[Screenshot grounding data]
=== Section Start ===
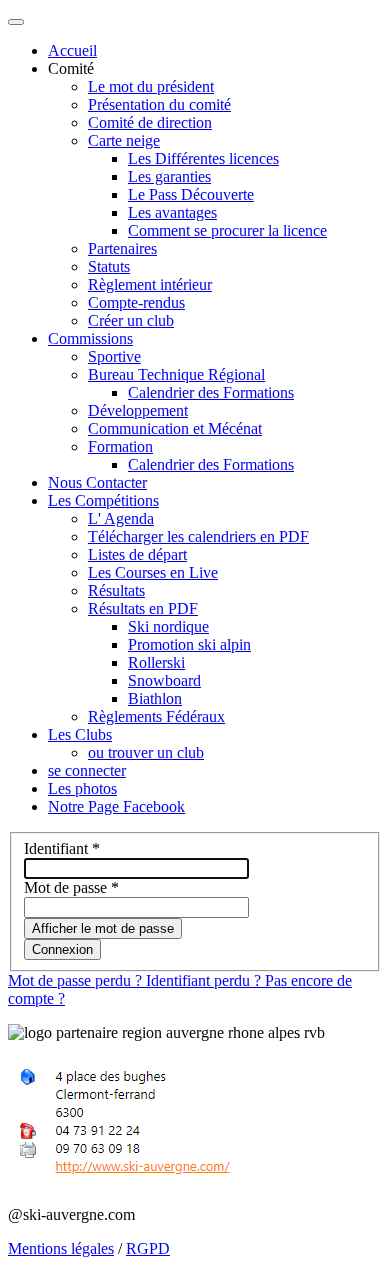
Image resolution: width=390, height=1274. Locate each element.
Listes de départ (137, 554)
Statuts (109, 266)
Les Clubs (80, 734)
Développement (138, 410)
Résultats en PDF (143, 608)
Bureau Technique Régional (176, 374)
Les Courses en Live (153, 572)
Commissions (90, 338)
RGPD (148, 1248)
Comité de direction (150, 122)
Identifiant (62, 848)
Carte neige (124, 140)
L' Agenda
=== Section End ===
#### [YOUR TASK]
Return the records word for word, leaving every picture out of the copy.

#### [EXERCISE SOLUTION]
Image resolution: width=390, height=1274. Locate each element.
Listes de départ (137, 554)
Statuts (109, 266)
Les Clubs (80, 734)
Développement (138, 410)
Résultats en PDF (143, 608)
Bureau Technique Régional (176, 374)
Les Courses en Live (153, 572)
Commissions (90, 338)
RGPD (148, 1248)
Comité de direction (150, 122)
Identifiant (62, 848)
Carte neige (124, 140)
L' Agenda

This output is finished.